Question

Choose all true statements.

All real numbers are rational numbers.

Some rational numbers are natural numbers.

No real numbers are irrational numbers.

All whole numbers are integers.

Some integers are natural numbers.

No rational numbers are integers.

Answer 1

Set of Numbers

Natural Numbers : The set of Natural Numbers is denoted by $\mathbb{N}$ and is given by

• $\mathbb{N}=\{1,\:2,\:3,\:...\}$

Whole Numbers : The set of Whole Numbers is denoted by $\mathbb{W}$ and is given by

• $\mathbb{W}=\{0,\:1,\:2,\:3,\:...\}$

Integers : The set of Integers is denoted by $\mathbb{Z}$ and is given by

• $\mathbb{Z}=\{0,\:\pm 1,\:\pm 2,\:\pm 3,\:...\}$

Rational Numbers : The set of Rational Numbers is denoted by $\mathbb{Q}$ and is given by

• $\mathbb{Q}=\{x:x=\frac{a}{b},\:a,b\in\mathbb{Z}\:and\:b\neq 0\}$

Irrational Numbers : The set of Irrational Numbers is denoted by $\mathbb{R-Q}$ and is given by

• $\mathbb{R-Q}=\{x:x\in\mathbb{R}\:but\:x\notin\mathbb{Q}\}$

Real Numbers : The set of Real Numbers is denoted by $\mathbb{R}$ and is given by

• $\mathbb{R}=\{x:x\in\mathbb{Q}\:and\:x\in\mathbb{R-Q}\}$

Let us solve the given problem now :

• 1. All real numbers are rational numbers.
• ⇒ This statement is incorrect because there are also those real numbers which are Irrational Numbers.

• 2. Some rational numbers are natural numbers.
• ⇒ This statement is correct because there are also the numbers of the form $\frac{a}{b}$ with $a>0$ and $b=1$, giving only $a$, a non-zero positive integer, i.e. a Natutal Number.

• 3. No real numbers are irrational numbers.
• ⇒ This statement is incorrect because the set of Real Numbers contains both Rational Numbers and Irrational Numbers.

• 4. All whole numbers are integers.
• ⇒ This statement is correct because there the set of Whole Numbers is a subset of Integers.

• 5. Some integers are natural numbers.
• ⇒ This statement is correct because the non-zero positive integers are Natural Numbers.
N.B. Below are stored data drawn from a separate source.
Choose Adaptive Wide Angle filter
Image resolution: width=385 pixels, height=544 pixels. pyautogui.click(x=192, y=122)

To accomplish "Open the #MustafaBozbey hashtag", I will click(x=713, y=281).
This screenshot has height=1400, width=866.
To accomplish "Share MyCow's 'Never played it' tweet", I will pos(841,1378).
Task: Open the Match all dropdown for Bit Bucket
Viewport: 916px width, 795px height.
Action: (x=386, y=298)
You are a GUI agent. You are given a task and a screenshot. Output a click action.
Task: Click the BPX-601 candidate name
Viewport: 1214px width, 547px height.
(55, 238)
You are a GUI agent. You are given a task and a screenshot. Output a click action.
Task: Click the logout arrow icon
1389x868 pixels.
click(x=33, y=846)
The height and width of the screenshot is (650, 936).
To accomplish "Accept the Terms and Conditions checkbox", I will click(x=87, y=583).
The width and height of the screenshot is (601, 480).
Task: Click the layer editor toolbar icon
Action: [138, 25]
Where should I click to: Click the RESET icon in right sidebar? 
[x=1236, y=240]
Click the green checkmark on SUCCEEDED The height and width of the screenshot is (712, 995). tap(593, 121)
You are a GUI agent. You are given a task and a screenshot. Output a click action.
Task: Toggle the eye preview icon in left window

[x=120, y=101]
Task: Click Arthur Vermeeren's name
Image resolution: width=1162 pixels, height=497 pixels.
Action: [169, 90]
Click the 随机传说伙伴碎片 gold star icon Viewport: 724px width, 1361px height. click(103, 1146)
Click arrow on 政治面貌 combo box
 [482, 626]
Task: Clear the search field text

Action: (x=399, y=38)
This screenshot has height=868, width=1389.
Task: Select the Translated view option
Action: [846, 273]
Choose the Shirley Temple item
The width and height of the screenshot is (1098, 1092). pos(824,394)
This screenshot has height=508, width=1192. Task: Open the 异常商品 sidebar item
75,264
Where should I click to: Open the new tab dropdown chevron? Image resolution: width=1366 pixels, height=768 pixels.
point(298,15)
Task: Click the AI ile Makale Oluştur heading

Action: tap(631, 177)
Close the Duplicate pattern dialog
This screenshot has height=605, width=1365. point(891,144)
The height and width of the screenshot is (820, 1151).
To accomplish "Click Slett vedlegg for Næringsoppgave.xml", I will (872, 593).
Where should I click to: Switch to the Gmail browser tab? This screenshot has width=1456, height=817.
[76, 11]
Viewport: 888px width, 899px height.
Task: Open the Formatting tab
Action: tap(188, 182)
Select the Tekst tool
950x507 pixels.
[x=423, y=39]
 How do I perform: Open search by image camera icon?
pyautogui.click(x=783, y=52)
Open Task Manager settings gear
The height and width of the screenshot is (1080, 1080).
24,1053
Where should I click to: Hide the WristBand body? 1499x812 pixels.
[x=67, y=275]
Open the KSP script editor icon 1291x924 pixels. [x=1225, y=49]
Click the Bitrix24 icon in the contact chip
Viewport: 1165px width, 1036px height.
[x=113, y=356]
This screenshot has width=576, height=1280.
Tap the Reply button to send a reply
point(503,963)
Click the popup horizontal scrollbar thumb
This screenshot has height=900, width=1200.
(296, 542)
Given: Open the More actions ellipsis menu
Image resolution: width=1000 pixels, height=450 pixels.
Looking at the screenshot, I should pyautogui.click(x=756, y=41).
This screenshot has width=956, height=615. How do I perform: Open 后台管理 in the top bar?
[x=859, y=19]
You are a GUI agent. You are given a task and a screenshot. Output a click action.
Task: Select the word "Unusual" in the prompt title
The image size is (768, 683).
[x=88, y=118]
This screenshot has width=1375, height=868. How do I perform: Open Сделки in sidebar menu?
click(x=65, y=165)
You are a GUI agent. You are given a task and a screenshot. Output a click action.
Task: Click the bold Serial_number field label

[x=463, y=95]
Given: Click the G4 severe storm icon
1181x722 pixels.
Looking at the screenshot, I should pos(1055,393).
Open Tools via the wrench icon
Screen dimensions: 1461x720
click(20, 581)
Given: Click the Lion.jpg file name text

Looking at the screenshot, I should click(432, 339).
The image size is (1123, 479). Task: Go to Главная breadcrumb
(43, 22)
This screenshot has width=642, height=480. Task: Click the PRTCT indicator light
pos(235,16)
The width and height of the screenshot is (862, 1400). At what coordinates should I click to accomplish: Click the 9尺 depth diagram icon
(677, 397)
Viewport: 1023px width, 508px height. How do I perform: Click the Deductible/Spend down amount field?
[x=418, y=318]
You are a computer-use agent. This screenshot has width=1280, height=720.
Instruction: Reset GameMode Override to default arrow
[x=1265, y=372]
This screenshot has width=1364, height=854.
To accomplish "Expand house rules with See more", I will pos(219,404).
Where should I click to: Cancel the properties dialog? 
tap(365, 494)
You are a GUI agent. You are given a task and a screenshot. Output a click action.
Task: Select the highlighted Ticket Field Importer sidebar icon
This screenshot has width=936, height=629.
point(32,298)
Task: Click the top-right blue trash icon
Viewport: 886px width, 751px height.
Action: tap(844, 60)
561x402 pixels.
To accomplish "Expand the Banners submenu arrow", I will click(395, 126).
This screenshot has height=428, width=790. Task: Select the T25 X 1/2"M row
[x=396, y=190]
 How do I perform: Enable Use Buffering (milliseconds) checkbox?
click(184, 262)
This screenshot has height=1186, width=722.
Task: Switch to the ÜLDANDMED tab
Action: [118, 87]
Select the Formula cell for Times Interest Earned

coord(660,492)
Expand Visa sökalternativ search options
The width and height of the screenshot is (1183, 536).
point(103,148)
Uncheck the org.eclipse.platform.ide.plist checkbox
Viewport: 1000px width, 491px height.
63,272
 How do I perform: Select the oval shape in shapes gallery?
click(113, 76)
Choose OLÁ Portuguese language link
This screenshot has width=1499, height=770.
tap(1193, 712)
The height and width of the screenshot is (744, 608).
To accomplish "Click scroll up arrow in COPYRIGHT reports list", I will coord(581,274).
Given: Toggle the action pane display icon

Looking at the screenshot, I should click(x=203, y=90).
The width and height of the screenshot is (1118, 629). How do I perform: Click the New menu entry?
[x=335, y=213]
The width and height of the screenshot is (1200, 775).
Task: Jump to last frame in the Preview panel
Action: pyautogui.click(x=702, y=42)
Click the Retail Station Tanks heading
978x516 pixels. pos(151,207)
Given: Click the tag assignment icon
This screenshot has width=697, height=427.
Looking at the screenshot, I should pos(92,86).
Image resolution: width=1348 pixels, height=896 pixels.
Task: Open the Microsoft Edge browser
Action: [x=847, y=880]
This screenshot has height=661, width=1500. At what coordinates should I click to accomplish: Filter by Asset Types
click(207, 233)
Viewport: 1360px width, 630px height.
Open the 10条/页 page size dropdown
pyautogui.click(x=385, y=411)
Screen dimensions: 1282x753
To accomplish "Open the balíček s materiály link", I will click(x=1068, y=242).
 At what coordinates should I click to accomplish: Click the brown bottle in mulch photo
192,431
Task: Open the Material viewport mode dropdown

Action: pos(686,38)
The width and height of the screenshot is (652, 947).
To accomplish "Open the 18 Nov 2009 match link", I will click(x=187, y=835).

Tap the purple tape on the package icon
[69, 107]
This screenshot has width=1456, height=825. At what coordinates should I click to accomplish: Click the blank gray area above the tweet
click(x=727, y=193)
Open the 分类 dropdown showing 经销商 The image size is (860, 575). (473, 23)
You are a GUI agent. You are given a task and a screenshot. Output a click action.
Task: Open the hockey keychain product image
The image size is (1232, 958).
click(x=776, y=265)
• 6. No rational numbers are integers.
• ⇒ This statement is incorrect because there are also the numbers of the form $\frac{a}{b}$ with $b=1$, giving only $a$, an integer.

Answer : Correct options

• 2. Some rational numbers are natural numbers.
• 4. All whole numbers are integers.
• 5. Some integers are natural numbers.